Profit per region can be visualized easily. Adding the time dimension is no problem either, maybe visualized as an animated heatmap of the country, the animation showing the development over time.
But adding more and more dimensions like product type, sales channel, customer size,… would be too much. We would split the problem into smaller ones and thus miss out on cross references, e.g. that a direct sales channel is important for profit for large customers, or that the price is the main driver for individuals’ decision to buy.
Machine learning models, however, can cope with many dimensions easily.
Types of AIs
The other point to keep in mind is that the machine learning model used in this example is one type out of many, and each has variations. Different formulas can be used to represent a neuron, e.g. a neuron with a memory of the previous values. This is required for tasks where the order of the input plays a significant role. In text data processing, for example, the phrases: “I can only do that” and “Only I can do that” do have a different meaning.
Coming back to biology, the brain is not a simple feed-forward network. The output of one neuron is connected to another and another and its output is again used as input for the first one. These kinds of loops create all sorts of issues we cannot deal with in the digital, discrete world whereas the analogue, massively parallel processing biological brain is very efficient.

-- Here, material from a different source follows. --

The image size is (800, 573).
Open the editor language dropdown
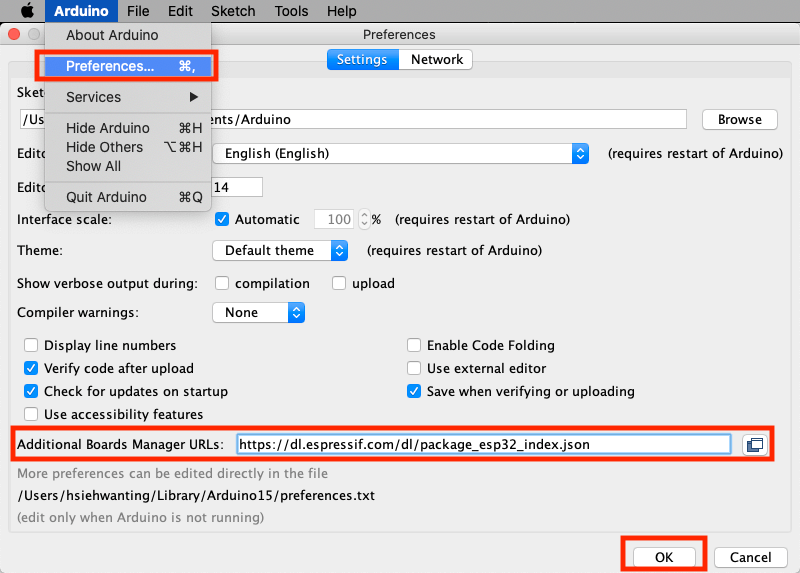tap(400, 154)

We have learned a lot already and have multiple areas to explore. A specialized computer chip that is programmable but works analogue instead of digital would be an interesting option. Quantum computing might outpace even the human brain. But all of these are just optimizations. To solve a problem well, the machine learning model needs to understand the problem – and in that area, we are totally clueless.
To quote my favorite comedian Gunkl: “If knowledge is power, the most powerful people must be brilliant. Why does this conclusion collide with reality so often, then?”